Creditors' arrangement with creditors - Description, service and performance

Creditors' arrangement with creditors - Description, service and performance
Published on: 3 April 2017

Table of contents

Description of insolvency proceedings

An arrangement with creditors is, fundamentally, a legal procedure whose objective is to solve the problems of lack of liquidity and insolvency of a certain business. It is so called because it allows creditors to collect what is owed to them without giving up the continuity of the company.

Anyone can benefit from this process. In fact, it does not matter whether the applicant is a legal entity, i.e. an SME or a large company, or a natural person in the form of a self-employed person. However, the latter option is quite unusual as the vast majority of insolvency proceedings in Spain are filed by companies.

Everything related to this process is set out in Law 22/2003 of 9 July, also known simply as the Insolvency Law. Its aim is to avoid, by all means, the total dissolution of the company and to enable it to preserve, at least in part, its assets. In fact, it is the shareholder, when availing himself of this law, who must use his own assets as a mortgage guarantee.

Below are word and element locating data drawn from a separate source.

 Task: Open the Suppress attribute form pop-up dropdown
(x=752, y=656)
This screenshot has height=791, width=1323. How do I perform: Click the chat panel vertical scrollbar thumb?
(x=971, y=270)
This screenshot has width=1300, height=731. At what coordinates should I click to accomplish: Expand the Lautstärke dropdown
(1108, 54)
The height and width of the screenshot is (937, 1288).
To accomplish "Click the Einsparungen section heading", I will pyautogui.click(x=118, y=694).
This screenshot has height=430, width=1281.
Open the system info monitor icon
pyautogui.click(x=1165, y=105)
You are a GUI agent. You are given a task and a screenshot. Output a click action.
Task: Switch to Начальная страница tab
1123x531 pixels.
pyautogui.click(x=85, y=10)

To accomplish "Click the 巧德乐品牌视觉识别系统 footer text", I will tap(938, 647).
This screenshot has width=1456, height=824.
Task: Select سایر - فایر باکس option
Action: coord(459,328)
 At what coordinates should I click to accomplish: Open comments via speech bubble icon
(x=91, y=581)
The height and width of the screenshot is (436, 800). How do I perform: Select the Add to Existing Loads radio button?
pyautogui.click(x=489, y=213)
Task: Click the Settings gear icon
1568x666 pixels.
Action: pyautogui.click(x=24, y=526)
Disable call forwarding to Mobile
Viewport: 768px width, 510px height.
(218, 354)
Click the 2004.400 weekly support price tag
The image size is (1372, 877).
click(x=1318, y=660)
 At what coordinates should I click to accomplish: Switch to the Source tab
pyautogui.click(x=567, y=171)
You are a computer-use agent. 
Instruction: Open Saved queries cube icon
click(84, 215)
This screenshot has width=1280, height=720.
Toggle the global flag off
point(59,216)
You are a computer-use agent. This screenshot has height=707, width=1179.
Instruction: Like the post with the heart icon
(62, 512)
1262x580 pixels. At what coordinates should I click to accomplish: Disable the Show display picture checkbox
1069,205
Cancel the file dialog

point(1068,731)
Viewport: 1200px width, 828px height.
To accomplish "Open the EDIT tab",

Individuals and legal entities that can avail themselves of the Insolvency Act must prove their insolvency and their inability to meet their credit obligations. In fact, it must be established that there is a real risk of bankruptcy and that, in order to avoid bankruptcy, it is necessary to carry out a reorganisation process that allows creditors to be paid and workers' jobs to be maintained.

How can an application for insolvency proceedings be made?

The truth is that, contrary to what it may seem, filing for insolvency proceedings is not always a voluntary option, although it is the most common. In any case, if this route is used, it is the corporate or individual entrepreneur who is obliged to file the application upon detecting that there is a situation of insolvency that has not been declared and that may lead to the bankruptcy and closure of the company. To do so, it has a maximum period of two months. Failure to do so may lead to heavy fines and even criminal charges. The main reason for this is that the judge may consider that the bankruptcy was provoked with the aim of profiting in some way.

It should also be noted that, in some cases, it is possible to enter into an insolvency proceeding by force. To do so, it is only necessary that one of the company's shareholders who do not agree with the actions of the management or at the request of one of the creditors, request the bankruptcy. In this regard, it will be the judge who, depending on the data and evidence presented, will determine whether or not to approve it.

Services: what documents are necessary to file for insolvency proceedings

The application for insolvency proceedings must always be made in writing to a commercial court, specifying whether the insolvency is imminent or has already occurred. To this end, it is necessary to submit a financial report of the debtor, an inventory of its rights and assets, a declaration of legitimacy to file for insolvency proceedings and a list of creditors in alphabetical order.

If the entry into the insolvency proceedings is accepted, it will be published in the Official State Gazette, at which point the creditors will be able to file a claim for the debts in court. In this regard, the judge will determine which debts are justified and which are not and will proceed to appoint an administrator, who will be in charge of negotiating the debt in terms of reductions, reductions and payment terms. This figure is usually an auditor, an economist or a lawyer.

If there is an agreement, the agreement is signed. Otherwise, or if it is not feasible, the company will be liquidated in order to satisfy, as far as possible, the debts incurred.

Procedure for companies in insolvency proceedings

Any natural or legal person that is subject to an arrangement with creditors must go through four different stages, which are the ones that mark the process as a whole. Specifically, they are as follows:

  1. Preliminary acts phase. This includes all the events necessary prior to admitting the insolvency proceedings through the courts. In this sense, it requires the presentation of the documentation and the application for admission, among other formalities. It is much more complex than it may seem and can take a long time if you do not have a team of experienced lawyers.
  2. Common phase. The aim of this phase is to exonerate the debtor from reprehensible guilt and to ensure that the creditor will be paid. To do this, it is necessary to know the exact assets of the debtor and how much the total debt amounts to. It ranges from the issuance of the admission order to the insolvency report.
  3. Resolution phase. Once the previous phase is over, it is necessary to decide whether the company should be liquidated or stick to the agreement and preserve the company.
  4. Phase for determining liabilities. The law is not very specific regarding this stage of the process. In any case, it will only happen in the event that the company is liquidated, if it fails to comply with the agreement or if the approval of the agreement is excessively costly. In any case, the question is whether the insolvency was the fault of the debtor or of any of the legal representatives in charge of the debtor.

This is all there is to know, in general terms, about insolvency proceedings, a formula which, despite having been a symbol of the downfall, in business terms, of the Spanish economy, has served to save and make viable a wide variety of businesses.